Many organisms, including some bacteria, single-celled algae, insects, mollusks, fish, birds, and even mammals have some magnetic affinity. Many are thought to gain their powers from the mineral magnetite, which they use to orient themselves and navigate according to the Earth’s magnetic fields. Some organisms can manufacture magnetite themselves using iron from their environment. But for many organisms, such as foraminifera and other eukaryotes, the origin of the magnetite remains a mystery.
Though they will need more work to say with certainty, Yang and his team suspect R. bilocularis is making its own magnetite. If so, as R. bilocularis is the first magnetic single-celled eukaryote found this deep in the ocean, learning more about its magnetism could bring researchers closer to untangling the evolutionary history of this trait.
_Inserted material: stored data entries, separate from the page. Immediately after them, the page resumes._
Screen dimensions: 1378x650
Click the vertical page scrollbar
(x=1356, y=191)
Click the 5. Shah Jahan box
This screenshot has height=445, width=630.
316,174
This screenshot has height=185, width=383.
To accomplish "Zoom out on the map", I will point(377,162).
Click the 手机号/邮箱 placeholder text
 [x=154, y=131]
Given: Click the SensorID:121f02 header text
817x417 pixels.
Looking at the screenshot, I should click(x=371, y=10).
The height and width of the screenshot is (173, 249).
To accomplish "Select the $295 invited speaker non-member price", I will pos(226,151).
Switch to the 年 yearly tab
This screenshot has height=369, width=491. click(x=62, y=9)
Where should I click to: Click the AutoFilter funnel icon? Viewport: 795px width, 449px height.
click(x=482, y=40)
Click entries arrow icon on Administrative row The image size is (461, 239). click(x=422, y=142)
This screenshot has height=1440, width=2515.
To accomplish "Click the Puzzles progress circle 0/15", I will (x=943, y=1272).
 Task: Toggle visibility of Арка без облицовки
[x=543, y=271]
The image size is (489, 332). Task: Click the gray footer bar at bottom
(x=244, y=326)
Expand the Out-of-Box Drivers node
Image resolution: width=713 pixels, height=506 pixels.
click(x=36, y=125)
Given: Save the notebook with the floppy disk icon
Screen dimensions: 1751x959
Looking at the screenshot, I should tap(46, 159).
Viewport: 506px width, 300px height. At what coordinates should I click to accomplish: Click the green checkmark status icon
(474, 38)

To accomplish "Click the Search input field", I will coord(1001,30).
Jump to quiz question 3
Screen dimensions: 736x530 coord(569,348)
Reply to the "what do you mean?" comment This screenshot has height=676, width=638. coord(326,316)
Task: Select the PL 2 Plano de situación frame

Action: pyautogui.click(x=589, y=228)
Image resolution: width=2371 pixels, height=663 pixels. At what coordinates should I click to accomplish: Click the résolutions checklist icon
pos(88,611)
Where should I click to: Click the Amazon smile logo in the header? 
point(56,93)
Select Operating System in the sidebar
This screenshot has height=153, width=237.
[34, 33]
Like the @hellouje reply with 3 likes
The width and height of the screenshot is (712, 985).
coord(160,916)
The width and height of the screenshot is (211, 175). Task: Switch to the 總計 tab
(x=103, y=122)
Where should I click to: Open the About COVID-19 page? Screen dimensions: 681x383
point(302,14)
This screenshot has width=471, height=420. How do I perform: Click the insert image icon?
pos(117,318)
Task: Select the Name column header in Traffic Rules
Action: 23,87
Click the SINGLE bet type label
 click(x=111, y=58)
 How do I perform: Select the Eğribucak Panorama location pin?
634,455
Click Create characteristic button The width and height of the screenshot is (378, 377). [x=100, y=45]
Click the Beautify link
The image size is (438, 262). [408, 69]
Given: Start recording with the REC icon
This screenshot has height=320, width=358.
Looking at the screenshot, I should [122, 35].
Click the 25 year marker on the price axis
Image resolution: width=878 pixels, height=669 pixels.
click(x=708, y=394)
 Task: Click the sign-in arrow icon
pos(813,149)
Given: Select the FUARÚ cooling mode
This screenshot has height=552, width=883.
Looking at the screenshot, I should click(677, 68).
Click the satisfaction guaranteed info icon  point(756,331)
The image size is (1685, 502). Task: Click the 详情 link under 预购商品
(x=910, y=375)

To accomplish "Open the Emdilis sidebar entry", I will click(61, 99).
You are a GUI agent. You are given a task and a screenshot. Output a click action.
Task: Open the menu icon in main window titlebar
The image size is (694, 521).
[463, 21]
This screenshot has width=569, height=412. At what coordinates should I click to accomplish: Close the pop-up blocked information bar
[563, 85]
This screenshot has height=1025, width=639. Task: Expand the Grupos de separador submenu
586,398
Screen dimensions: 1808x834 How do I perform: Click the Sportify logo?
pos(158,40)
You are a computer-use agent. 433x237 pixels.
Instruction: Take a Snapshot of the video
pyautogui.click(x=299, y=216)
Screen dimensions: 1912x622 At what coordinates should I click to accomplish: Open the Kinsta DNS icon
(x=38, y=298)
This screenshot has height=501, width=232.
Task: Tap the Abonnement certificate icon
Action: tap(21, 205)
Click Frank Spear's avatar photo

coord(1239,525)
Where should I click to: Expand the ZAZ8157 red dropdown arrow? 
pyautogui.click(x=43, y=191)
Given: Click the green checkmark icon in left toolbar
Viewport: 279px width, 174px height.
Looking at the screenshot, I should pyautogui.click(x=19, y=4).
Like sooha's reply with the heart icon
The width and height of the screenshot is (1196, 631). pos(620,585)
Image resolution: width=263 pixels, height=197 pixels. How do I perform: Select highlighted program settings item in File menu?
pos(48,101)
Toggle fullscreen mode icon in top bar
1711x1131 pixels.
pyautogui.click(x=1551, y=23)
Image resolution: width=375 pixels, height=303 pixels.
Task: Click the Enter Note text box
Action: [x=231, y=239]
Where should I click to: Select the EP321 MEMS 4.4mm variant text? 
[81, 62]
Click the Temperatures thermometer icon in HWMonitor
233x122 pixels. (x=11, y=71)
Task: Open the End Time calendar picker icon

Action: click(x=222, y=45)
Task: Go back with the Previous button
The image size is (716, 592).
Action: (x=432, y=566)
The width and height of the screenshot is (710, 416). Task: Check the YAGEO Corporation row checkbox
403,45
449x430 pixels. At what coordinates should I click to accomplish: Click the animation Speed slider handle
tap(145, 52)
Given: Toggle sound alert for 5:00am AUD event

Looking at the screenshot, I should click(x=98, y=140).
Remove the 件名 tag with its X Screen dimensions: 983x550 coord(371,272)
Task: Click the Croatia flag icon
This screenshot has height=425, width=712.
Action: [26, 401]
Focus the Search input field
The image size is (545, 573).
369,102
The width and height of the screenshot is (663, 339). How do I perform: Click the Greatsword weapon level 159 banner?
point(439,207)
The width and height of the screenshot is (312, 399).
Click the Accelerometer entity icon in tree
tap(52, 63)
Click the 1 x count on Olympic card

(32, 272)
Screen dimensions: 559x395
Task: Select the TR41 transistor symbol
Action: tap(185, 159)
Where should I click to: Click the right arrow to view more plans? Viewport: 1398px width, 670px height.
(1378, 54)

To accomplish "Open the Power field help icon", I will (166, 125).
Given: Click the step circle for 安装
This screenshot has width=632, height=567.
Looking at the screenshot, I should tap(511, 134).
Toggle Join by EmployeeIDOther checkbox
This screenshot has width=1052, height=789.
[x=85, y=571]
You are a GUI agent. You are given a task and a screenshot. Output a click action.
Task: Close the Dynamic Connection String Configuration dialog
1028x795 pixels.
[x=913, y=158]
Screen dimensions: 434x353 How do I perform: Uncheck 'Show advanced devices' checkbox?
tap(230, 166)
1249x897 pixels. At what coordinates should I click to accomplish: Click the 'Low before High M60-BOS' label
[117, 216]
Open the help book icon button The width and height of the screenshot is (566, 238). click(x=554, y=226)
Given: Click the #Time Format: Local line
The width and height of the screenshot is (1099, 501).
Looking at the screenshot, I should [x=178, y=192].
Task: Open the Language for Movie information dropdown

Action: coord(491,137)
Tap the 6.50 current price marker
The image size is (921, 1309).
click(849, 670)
The scientists came to this position after analyzing 1,000 specimens of the foraminifera that they collected from the Mariana Trench on expeditions between 2016 and 2019. Their work shows that the chemical and physical structure of the magnetite in R. bilocularis is different from the magnetite in the surrounding sediment and from that produced by bacteria, suggesting that the foraminifera is making its own.
If Yang and his team can confirm their hypothesis, it will also help determine if R. bilocularis is magnetic by chance, or if the foraminifera is making use of its peculiar ability, such as by using the magnetite to help it navigate the deep, dark depths. So far, they know that even a dead R. bilocularis will orient itself along magnetic fields.
Difficult though it may be to study foraminifera in a lab designed to expose the single-celled organisms to pressures as much as 1,000 times those at sea level, Yang is determined to do so. He is currently working on keeping the foraminifera alive in the laboratory and sequencing its genome. If he succeeds, the implications could even surpass the scale of this little organism.
“There is not a lot of magnetite known to be produced,” says M. Renee Bellinger, an evolutionary biologist at the University of Hawai‘i at Hilo who was not involved in the study. “Studying something from a deep-sea environment that is potentially ancient in origin could help to understand how the ability to produce magnetite evolved in the first place.”
While Yang did not end up deciphering the cosmic origin of life on Earth, he may just be getting closer to learning about the origins of magnetic life.